PASSAGE SHOWN start

We have completely isolated young people from adults and created a peer culture. We stick them in school and keep them from working in any meaningful way, and if they do something wrong we put them in a pen with other “children.” In most nonindustrialized societies, young people are integrated into adult society as soon as they are capable, and there is no sign of teen turmoil. Many cultures do not even have a term for adolescence. But we not only created this stage of life: We declared it inevitable. In 1904, American psychologist G. Stanley Hall said it was programmed by evolution. He was wrong.

Rejecting the stereotype of the teenager as immature and incompetent, Epstein argues that adolescents are fully capable of cognitive and moral reasoning, maintaining long-term relationships, and being responsible for themselves. While teens “have too much freedom” in certain senses, they’re nevertheless “not free to join the adult world, and that’s what needs to change”:
I believe that young people should have more options—-the option to work, marry, own property, sign contracts, start businesses, make decisions about health care and abortions, live on their own—-every right, privilege, or responsibility that an adult has . . . .

PASSAGE SHOWN end

● REQUESTS:
a: Please reproduce the passage on adolescence between "We have completely" and "He was wrong.", inclusive.
b: According to the passage on adolescence, in what year did G. Stanley Hall say adolescence was programmed by evolution?
The data after this passage has no connection to it.

PROVIDED DATA start

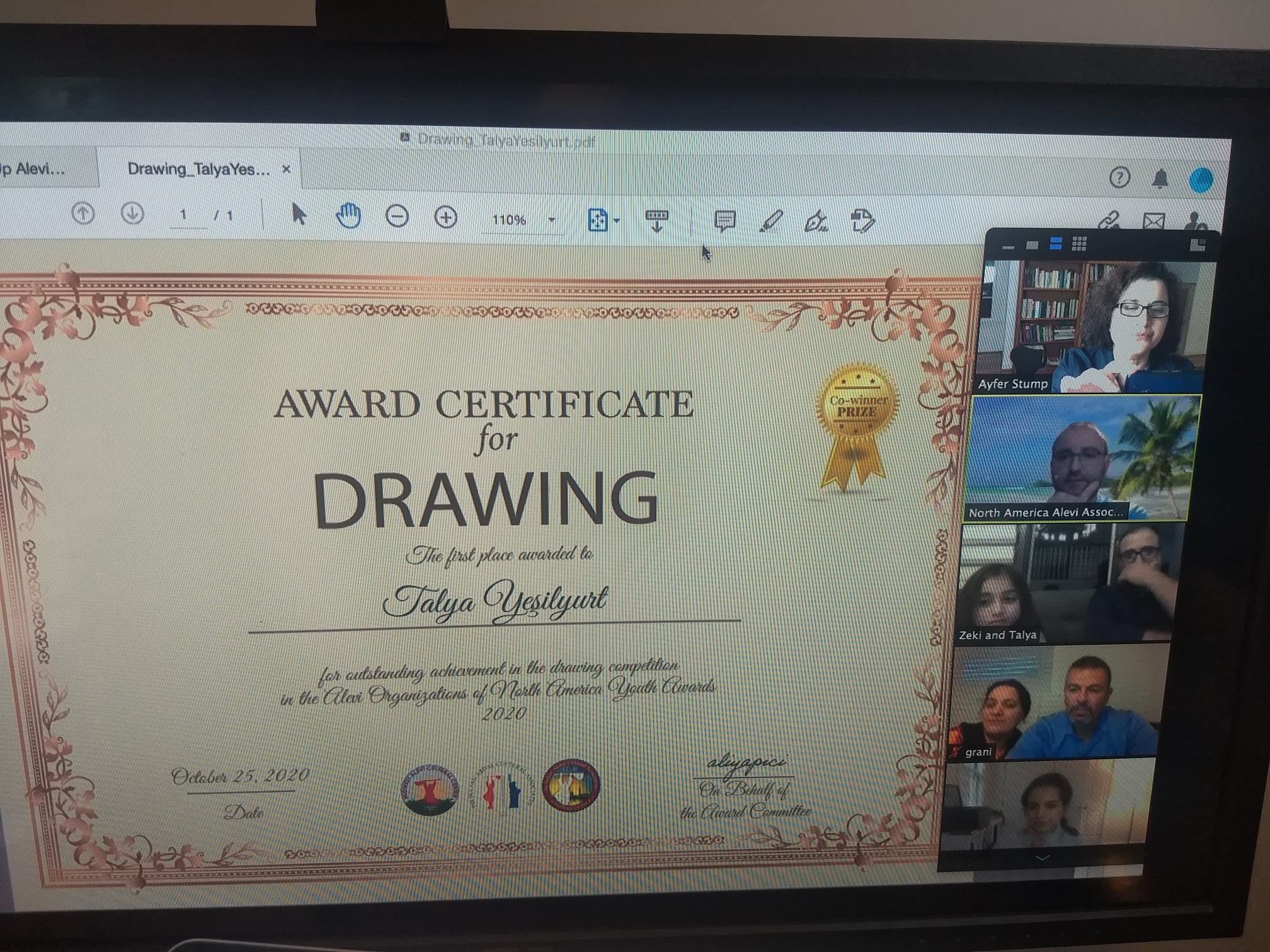This screenshot has width=1270, height=952.
Task: Go to previous page arrow
Action: [x=83, y=213]
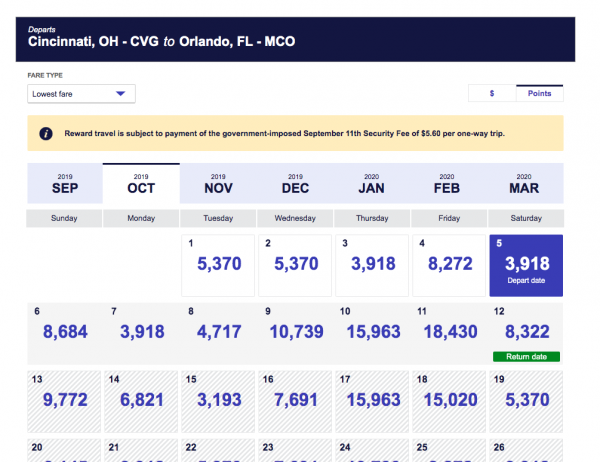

PROVIDED DATA end

● CORRECT ANSWERS:
a:
We have completely isolated young people from adults and created a peer culture. We stick them in school and keep them from working in any meaningful way, and if they do something wrong we put them in a pen with other “children.” In most nonindustrialized societies, young people are integrated into adult society as soon as they are capable, and there is no sign of teen turmoil. Many cultures do not even have a term for adolescence. But we not only created this stage of life: We declared it inevitable. In 1904, American psychologist G. Stanley Hall said it was programmed by evolution. He was wrong.

b: 1904